## ASSIGNED TASK
Find how many lines below mention "agent". Nothing but the number is needed.

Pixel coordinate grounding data
>>

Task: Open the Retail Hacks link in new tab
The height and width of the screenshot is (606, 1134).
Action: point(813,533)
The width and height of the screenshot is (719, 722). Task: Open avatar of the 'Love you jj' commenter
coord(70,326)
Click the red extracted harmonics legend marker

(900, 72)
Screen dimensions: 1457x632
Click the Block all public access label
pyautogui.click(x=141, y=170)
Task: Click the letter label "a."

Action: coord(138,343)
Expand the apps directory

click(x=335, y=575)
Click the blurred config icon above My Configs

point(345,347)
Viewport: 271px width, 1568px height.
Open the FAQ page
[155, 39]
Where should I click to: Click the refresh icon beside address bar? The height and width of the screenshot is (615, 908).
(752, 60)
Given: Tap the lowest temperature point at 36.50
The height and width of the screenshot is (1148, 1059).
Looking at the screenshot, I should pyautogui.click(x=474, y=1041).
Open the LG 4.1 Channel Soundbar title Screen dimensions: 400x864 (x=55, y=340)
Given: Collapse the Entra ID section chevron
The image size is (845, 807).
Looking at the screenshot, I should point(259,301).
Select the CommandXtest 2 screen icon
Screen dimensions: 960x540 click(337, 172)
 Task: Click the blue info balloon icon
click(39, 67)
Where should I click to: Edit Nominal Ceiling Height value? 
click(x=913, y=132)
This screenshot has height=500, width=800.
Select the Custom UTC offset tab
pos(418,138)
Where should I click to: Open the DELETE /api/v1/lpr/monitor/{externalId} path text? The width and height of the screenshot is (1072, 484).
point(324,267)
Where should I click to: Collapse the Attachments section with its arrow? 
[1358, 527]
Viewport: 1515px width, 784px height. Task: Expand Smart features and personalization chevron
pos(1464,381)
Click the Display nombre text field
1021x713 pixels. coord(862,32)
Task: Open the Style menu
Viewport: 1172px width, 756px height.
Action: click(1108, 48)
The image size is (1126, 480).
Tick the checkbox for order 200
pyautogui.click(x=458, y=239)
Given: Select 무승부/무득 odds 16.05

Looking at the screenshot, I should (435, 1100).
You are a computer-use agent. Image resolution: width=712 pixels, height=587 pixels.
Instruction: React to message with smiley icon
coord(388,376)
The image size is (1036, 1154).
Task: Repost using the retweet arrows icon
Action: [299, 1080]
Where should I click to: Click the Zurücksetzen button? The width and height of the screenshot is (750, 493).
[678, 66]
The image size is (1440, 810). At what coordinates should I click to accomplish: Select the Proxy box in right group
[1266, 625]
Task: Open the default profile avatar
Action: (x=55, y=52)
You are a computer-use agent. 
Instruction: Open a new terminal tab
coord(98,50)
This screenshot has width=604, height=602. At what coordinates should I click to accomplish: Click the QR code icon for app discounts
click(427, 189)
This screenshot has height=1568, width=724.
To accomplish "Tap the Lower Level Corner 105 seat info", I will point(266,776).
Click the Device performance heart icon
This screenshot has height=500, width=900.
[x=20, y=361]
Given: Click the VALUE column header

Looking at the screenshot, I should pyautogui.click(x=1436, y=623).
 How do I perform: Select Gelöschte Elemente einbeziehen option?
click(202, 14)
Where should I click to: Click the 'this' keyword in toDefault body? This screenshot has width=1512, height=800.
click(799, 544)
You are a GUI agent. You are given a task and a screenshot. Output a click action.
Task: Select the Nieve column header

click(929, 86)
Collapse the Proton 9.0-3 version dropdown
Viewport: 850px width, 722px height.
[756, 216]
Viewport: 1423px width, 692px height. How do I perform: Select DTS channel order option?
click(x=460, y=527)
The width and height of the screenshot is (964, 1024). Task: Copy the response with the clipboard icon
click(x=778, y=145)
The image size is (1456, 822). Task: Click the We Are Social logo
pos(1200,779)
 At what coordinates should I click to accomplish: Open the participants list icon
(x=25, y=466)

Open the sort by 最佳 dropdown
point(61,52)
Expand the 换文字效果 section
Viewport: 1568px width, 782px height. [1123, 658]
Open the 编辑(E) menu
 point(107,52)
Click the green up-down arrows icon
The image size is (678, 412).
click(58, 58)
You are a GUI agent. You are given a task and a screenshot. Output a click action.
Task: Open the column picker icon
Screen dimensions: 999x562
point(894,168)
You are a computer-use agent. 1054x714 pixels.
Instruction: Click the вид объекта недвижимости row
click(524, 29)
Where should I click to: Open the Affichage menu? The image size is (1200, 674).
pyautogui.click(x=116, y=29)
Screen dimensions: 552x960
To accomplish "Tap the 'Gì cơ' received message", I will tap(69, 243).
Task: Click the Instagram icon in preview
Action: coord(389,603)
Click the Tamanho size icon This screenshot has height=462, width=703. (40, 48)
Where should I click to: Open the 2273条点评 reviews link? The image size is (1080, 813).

<<

## ANSWER BOX
5